Nos hemos transformado en una cultura materialista dominada por la actividad económica, cuyo único objetivo es el aumento del poder y la producción de objetos. El hecho de que el poder y los objetos que pertenecen al mundo exterior se conviertan en el centro de atención hace que se debiliten los valores del mundo interior, tales como la dignidad, la belleza y la gracia. Creo que la perdida de los valores morales y espirituales guarda una relación directa con el aumento de la riqueza. Se  dice que es mas fácil que un camello pase por el ojo de una aguja que un hombre rico entre al reino de los cielos. Sin embargo, ese reino es el reino de Dios sobre la tierra, donde el gozo es posible. Por desgracia, el hombre fue expulsado de este reino que era el Jardín del Edén por desobedecer el mandato de Dios de no comer el fruto prohibido del árbol de la sabiduría. Al adquirir conocimiento se transformo en un Homo sapiens y así pasó de un estado puramente animal a la condición humana. Este fue el primer paso hacia la transformación del hombre en una criatura civilizada, y necesitó mucho tiempo. Las etapas siguientes fueron mas rápidas. Entre la edad de piedra y la de bronce transcurrieron de cuatro a cinco mil años; entre la edad de bronce y la de hierro hubo un periodo de menos de dos mil años. El ritmo de la civilización se fue acelerando a medida que el hombre aumento sus conocimientos, y ese aumento trajo aparejado un desarrollo de la concepción de la naturaleza divina.

La idea de un Dios todopoderoso, de sexo masculino, Dios padre, es relativamente reciente y se limita a las religiones de la civilización occidental. En la primera religión, el animismo, se rendía culto a todos los espíritus de la naturaleza. El politeísmo representaba el culto a dioses y diosas, cada uno asociado con aspectos específicos de la vida humana. La ascensión a la supremacía por parte de un único dios masculino se asociaba con la ascensión al poder por parte de un soberano masculino, el rey todopoderoso, al que se lo consideraba descendiente o representante del dios. El dios o los dioses ya no residían en la tierra. Primero se mudaron a la cima de una montaña — el monte Olimpo — habitado por los dioses griegos, y luego el Dios supremo fue trasladado a algún lugar remoto del cielo inaccesible para los mortales.

Este proceso de separar lo divino de lo secular represento una desmistificación progresiva de la naturaleza y del cuerpo. Se consideraba que la tierra era una masa de materia que, al ser activada por la energía del sol, era capaz de producir plantas.
____________________
• Tarea planteada A:
Responde brevemente a estas preguntas sobre el fragmento seleccionado:
(i) ¿Cuántos años pasaron entre la edad de piedra y la de bronce?
(ii) ¿Cómo se llama la primera religión, en la que se rendía culto a todos los espíritus de la naturaleza?
(iii) ¿Qué se consideraba que era la tierra?
• Tarea planteada B: Escribe la continuación del fragmento sobre la separación entre lo divino y lo secular, a partir de su última oración.
Los datos no tienen relación con el fragmento seleccionado.

• Material recopilado:
____________________
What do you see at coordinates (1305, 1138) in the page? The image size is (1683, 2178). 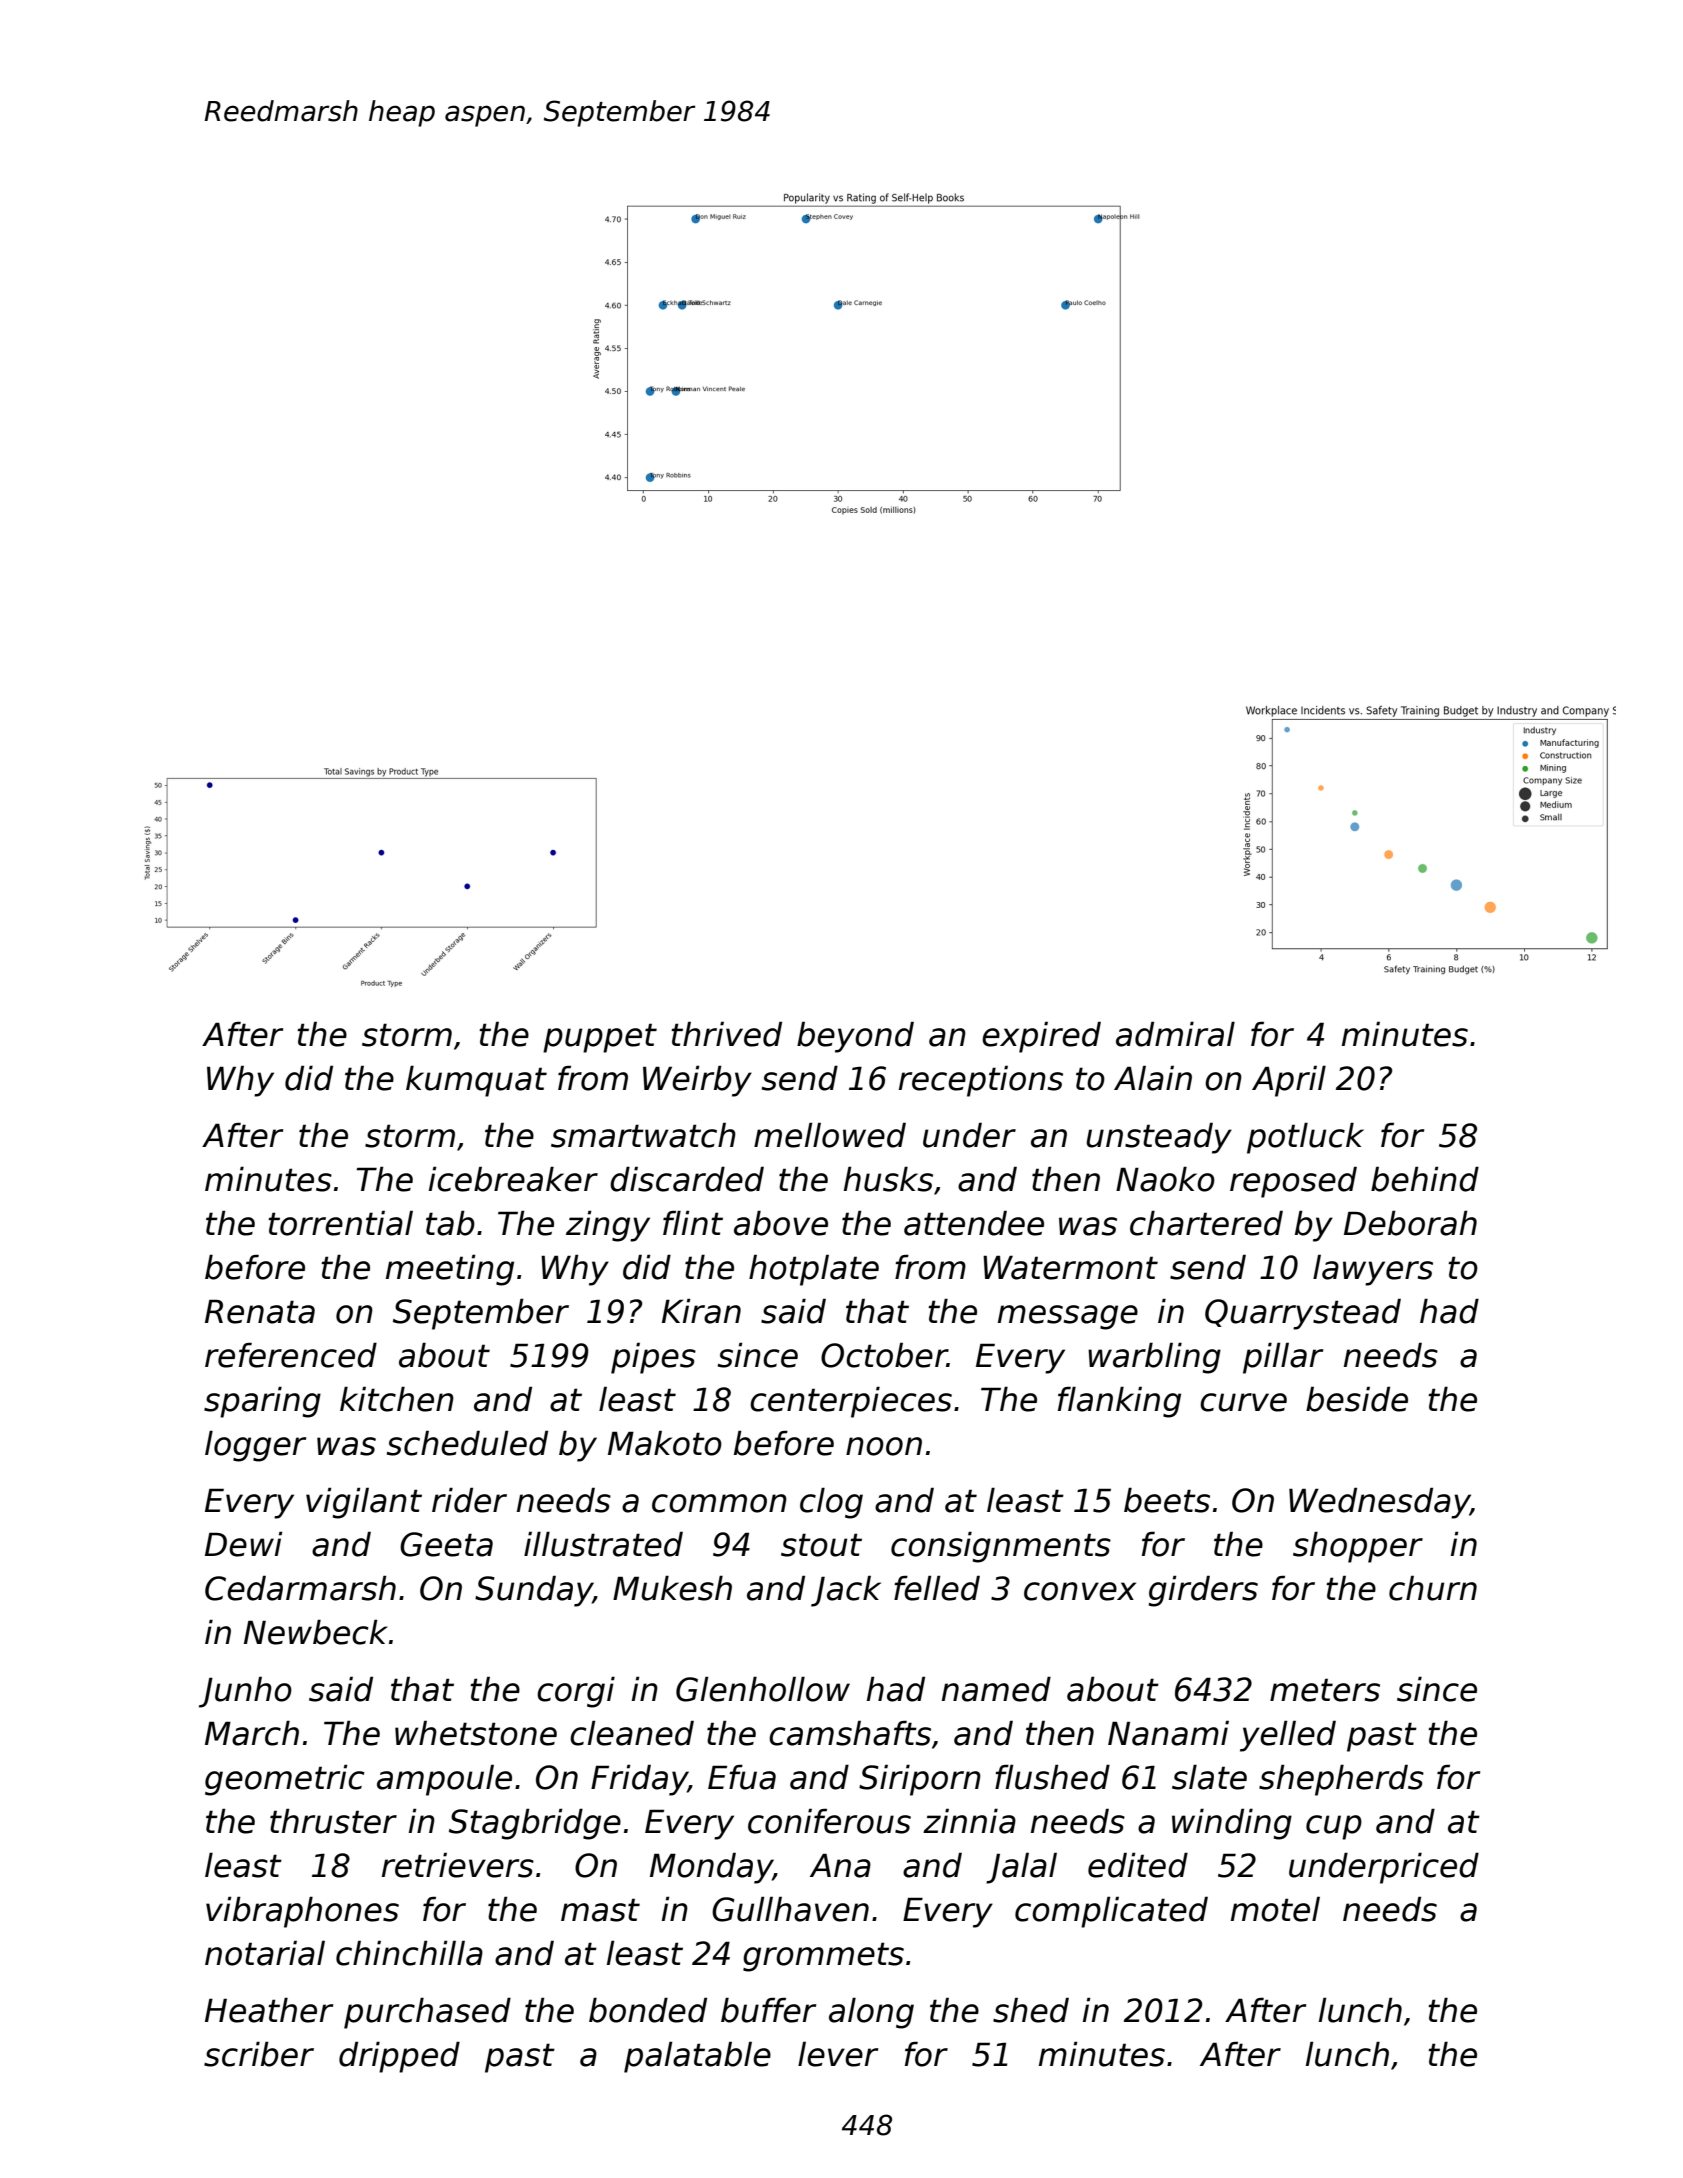 I see `potluck` at bounding box center [1305, 1138].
____________________
• Respuesta A:
(i) De cuatro a cinco mil años.
(ii) El animismo.
(iii) Una masa de materia que, activada por la energía del sol, era capaz de producir plantas.

• Respuesta B:
Luego el hombre aprendió a controlar este fenómeno natural mediante la agricultura, lo cual le proporcionó una fuente confiable de alimentación. Más tarde, con la introducción de las máquinas y los fertilizantes químicos, su poder para cultivar pareció ilimitado. Todos conocemos esta historia, pero también nos hemos dado cuenta de que este proceso encierra un peligro. Estamos aprendiendo que interferimos con el equilibrio ecológico propio de la naturaleza en perjuicio nuestro. Sin embargo, hicimos lo mismo con nuestro cuerpo; lo redujimos a procesos bioquímicos y así le robamos su naturaleza divina. Como señaló Jung, el hombre moderno de la cultura occidental ha perdido su alma.

Podría alegarse que el crecimiento de la civilización ha sido el logro más grande del hombre, su mayor gloria. Por un lado, estoy de acuerdo pero por otro disiento. Se identifica a la civilización con la vida de las ciudades, pero si bien las grandes ciudades actuales son la gloria del hombre, también son su vergüenza. Casi ninguna esta libre de la contaminación del aire, de la hiperactividad del transito, del ruido, la violencia y la suciedad. Existen algunos rincones de tranquila belleza pero están desbordados por la fealdad de la publicidad moderna que expresa su obsesión con los bienes materiales y el sexo.

El objeto sagrado se transforma en una cosa y el proceso sagrado se convierte en una operación mecánica. Este ha pasado a ser el destino del cuerpo humano y su sexualidad en el siglo veinte. El acto sexual, que es la comunión de dos individuos que participan en la danza sagrada de la vida, se ha convertido para muchos en la ejecución de un acto y un viaje del ego.

Al reducir la vida, el amor y el sexo a procesos fisiológicos, se deja de lado el aspecto emocional del cuerpo: es decir, las actividades que hacen que la vida, el amor y el sexo sean expresiones del espíritu del cuerpo.

En la filosofía y la religión orientales no se establece una separación o disociación entre Dios y la naturaleza, ni entre el espíritu y el cuerpo. Los chinos creen que todos los procesos de la naturaleza y del cosmos están gobernados por la interacción de dos principios o fuerzas: el Ying y el Yang que, cuando están en equilibrio, garantizan el bienestar del individuo.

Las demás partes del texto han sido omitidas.